- Records supplied
═══
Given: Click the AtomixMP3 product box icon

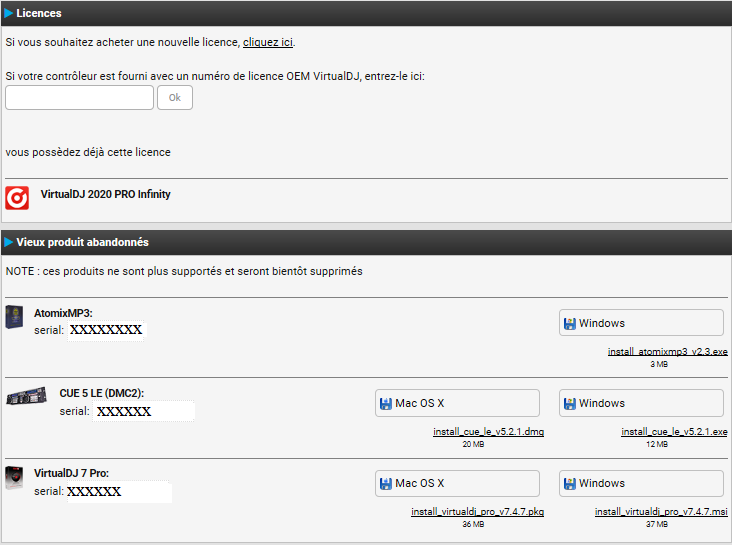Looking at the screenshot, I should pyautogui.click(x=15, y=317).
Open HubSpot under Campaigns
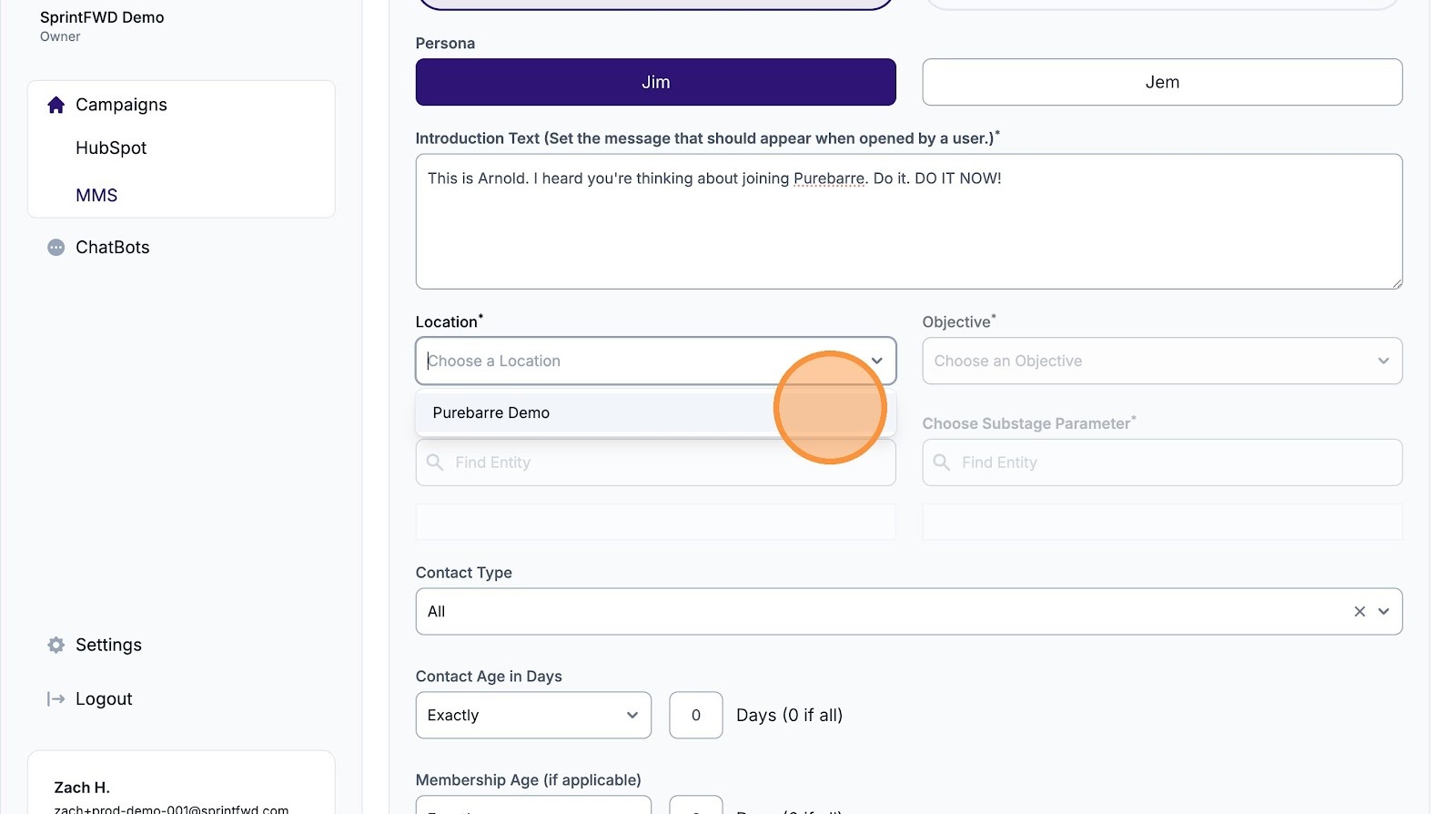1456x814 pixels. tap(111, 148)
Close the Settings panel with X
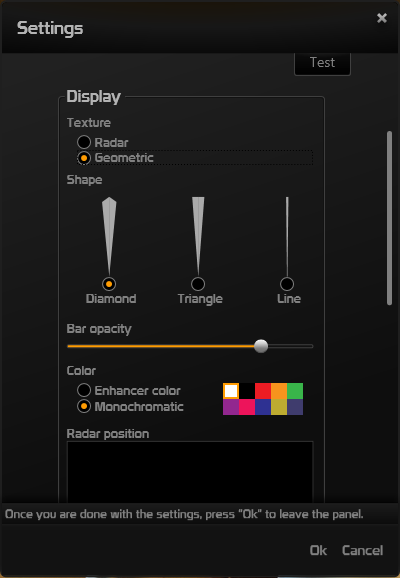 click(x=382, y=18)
═══
- Exercise objective
The expected output is the material above, repeated exactly and free of pictures.

- Finished task
Given: Click the AtomixMP3 product box icon

Looking at the screenshot, I should pyautogui.click(x=15, y=317).
Open HubSpot under Campaigns
1456x814 pixels. tap(111, 148)
Close the Settings panel with X
 click(x=382, y=18)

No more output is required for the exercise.